Questo meccanismo insieme a quello dell’adattamento neuronale sono alla base del fenomeno descritto dall’attrice, per il quale non ci si accorge dei cambiamenti successivi a un intervento estetico: è come se ci fosse un adattamento veloce e alterato nella percezione della nuova immagine di sé. Quando presente, ancor più grave è il disordine dismorfico che provoca al paziente la percezione del difetto seppur precedentemente corretto, rischiando di vivere una frustrazione ancora più grande di quella che l’ha spinto a ricorrere al primo intervento correttivo.

Il trigger è il continuo stimolo da parte della memoria e confronto sociale spinto dai social dei quali però non si può più fare a meno. Il continuo confronto con gli standard sociali di bellezza imposti può influenzare la percezione dei cambiamenti.

Quello che si può fare è un’attenta analisi della motivazione del soggetto, l’atteggiamento che ha verso la sua fisicità e il grado di aspettativa del risultato estetico. L’autovalutazione dell’immagine di sé influenza completamente il comportamento sociale. È dunque opportuno da parte del medico specialista orientare correttamente il paziente, spiegando che l’iniezione di un filler non è un trattamento chirurgico e richiede tempo e gradualità per raggiungere il risultato completo. Inoltre, un buon risultato estetico non necessariamente coincide con un risultato ideale in termini psicosociali in quanto ogni persona ha caratteristiche uniche, ha un suo bagaglio genetico che lo condurrà a risultati estetici peculiari e sempre diversi.

È importante considerare anche l’effetto placebo quando si valutano i cambiamenti estetici dovuti ai filler. Le aspettative personali e le convinzioni possono influenzare la percezione dei risultati. Ad esempio, se una persona crede fermamente che i filler miglioreranno il suo aspetto, i cambiamenti verranno percepiti in modo più positivo.

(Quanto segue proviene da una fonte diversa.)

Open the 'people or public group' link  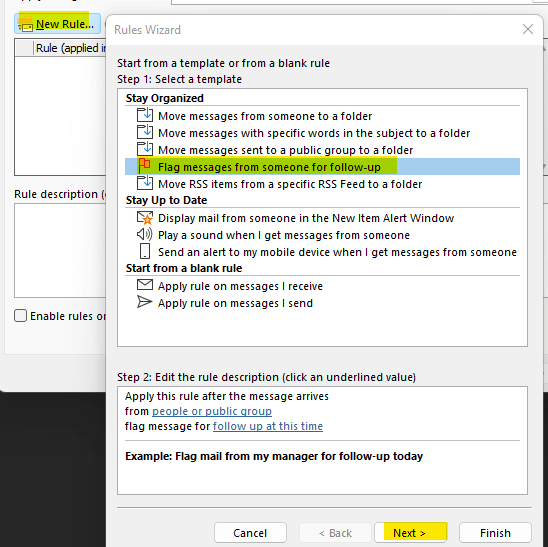point(212,411)
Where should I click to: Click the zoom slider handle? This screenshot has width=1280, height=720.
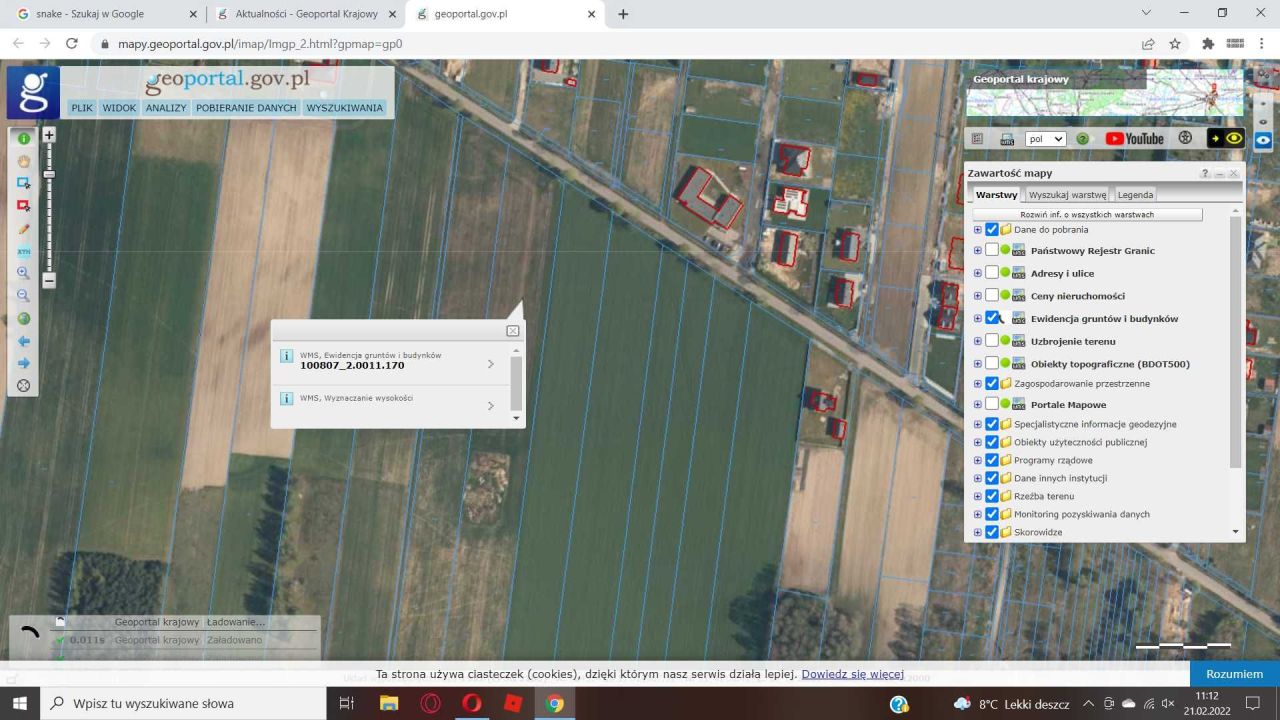click(48, 175)
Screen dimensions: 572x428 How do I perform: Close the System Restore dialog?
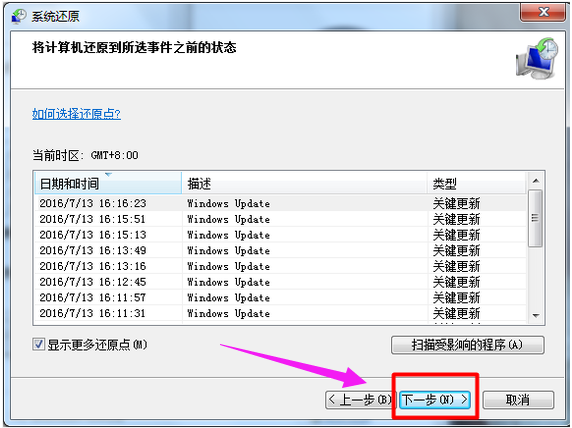pos(543,12)
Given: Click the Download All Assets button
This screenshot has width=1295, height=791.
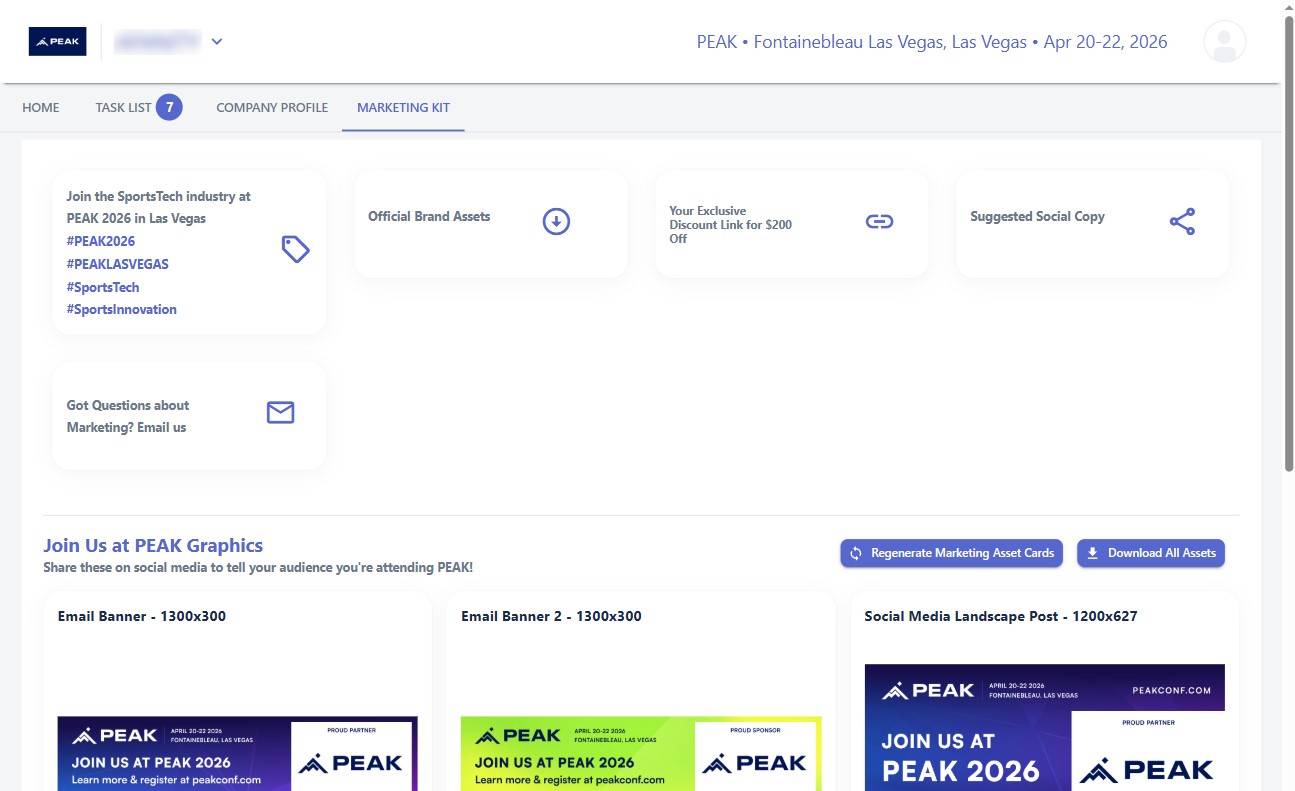Looking at the screenshot, I should [1150, 553].
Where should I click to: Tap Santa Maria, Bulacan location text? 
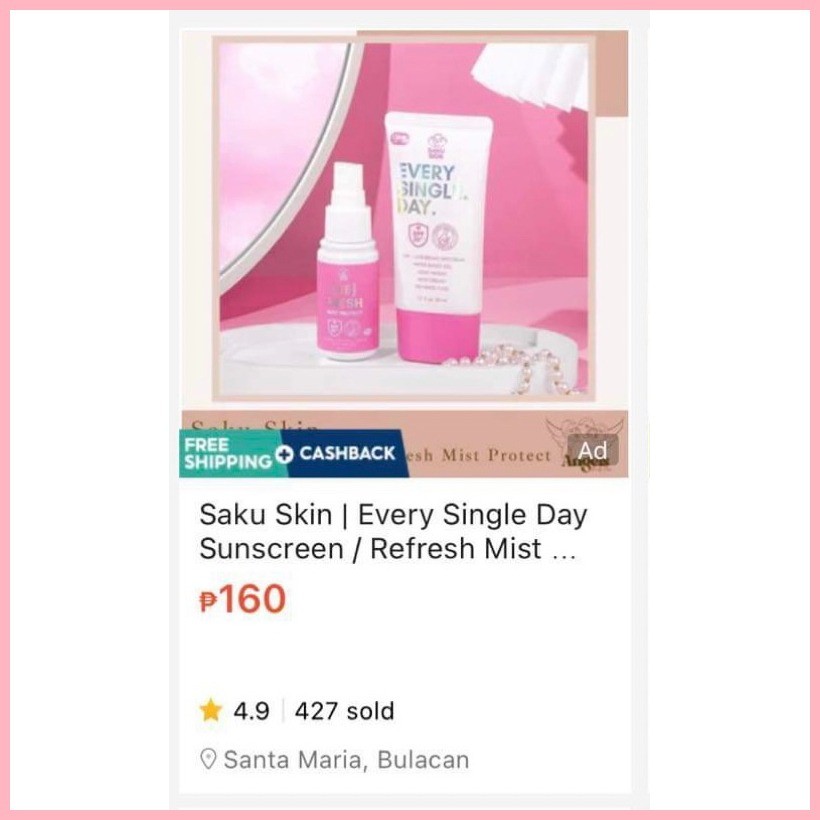(x=346, y=760)
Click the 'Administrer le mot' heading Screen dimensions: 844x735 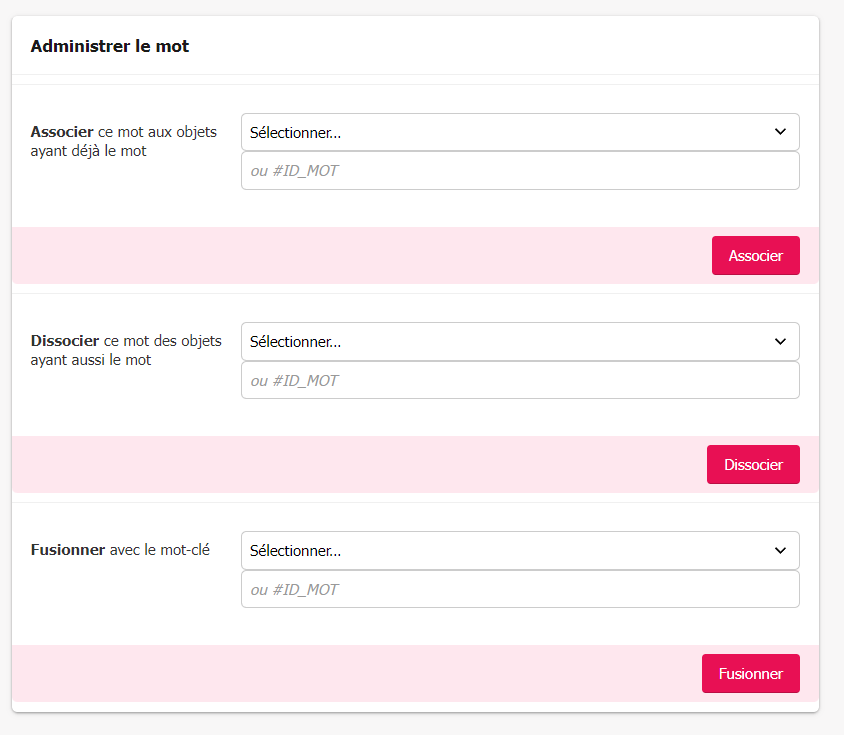point(110,46)
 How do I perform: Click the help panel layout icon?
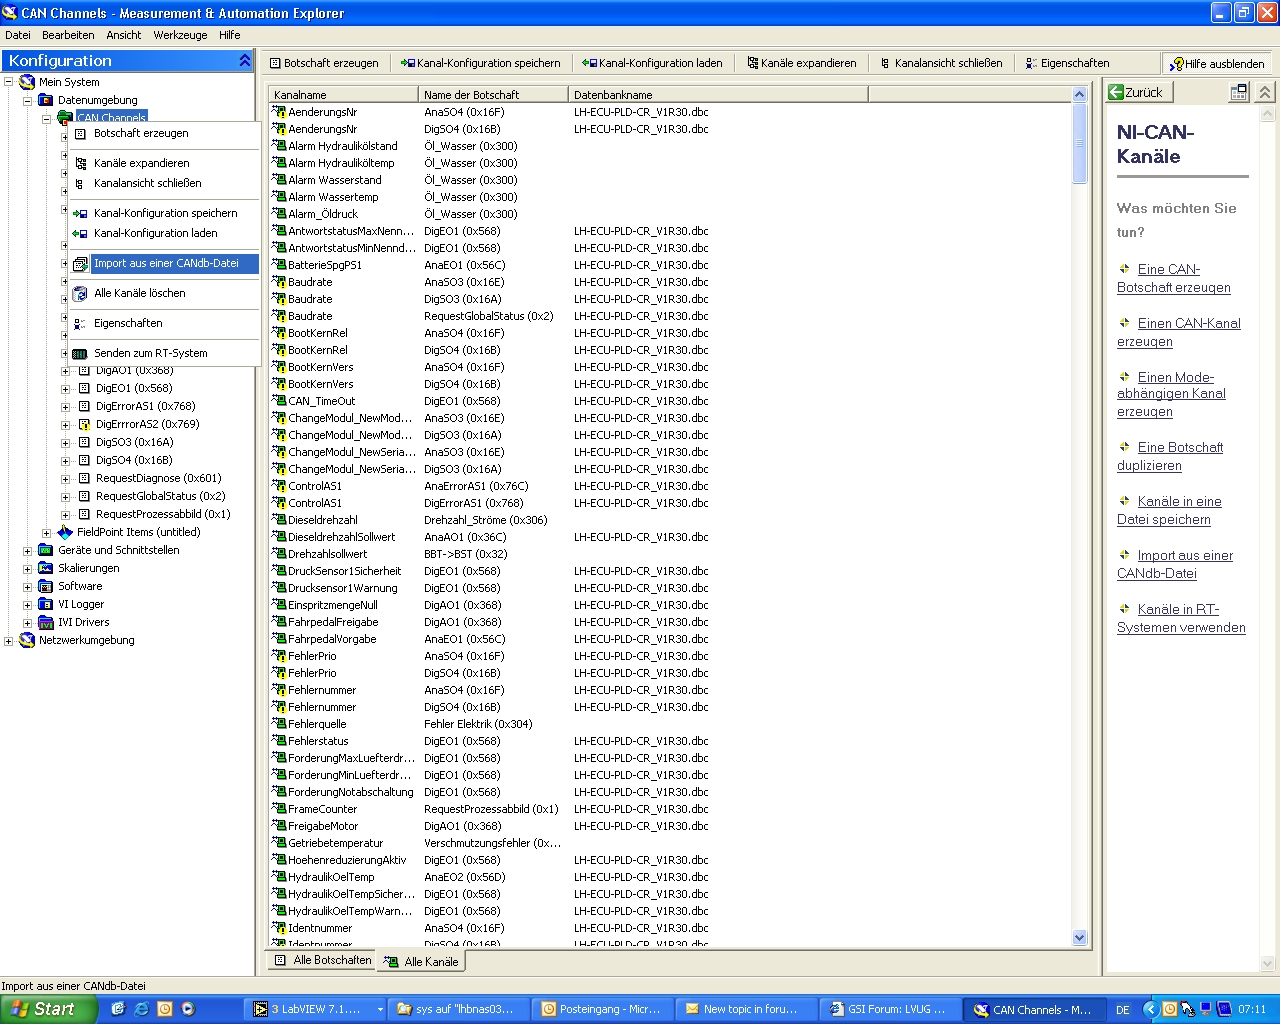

Dunque, la capacità di riconoscere i cambiamenti estetici dovuti ai filler dipende dalla sensibilità individuale e da vari fattori psicologici come l’aspettativa, la familiarità e il confronto con l’immagine ideale di bellezza. È importante comunicare apertamente con il professionista quali sono le proprie aspettative e valutare gli effetti e i risultati dei trattamenti nel tempo. Tutto ciò rappresenta un piccolo ma importante passo, orientato però a un obiettivo preciso: spostare l’attenzione sempre più verso un equilibrio tra la nostra interiorità e l’involucro che la contiene.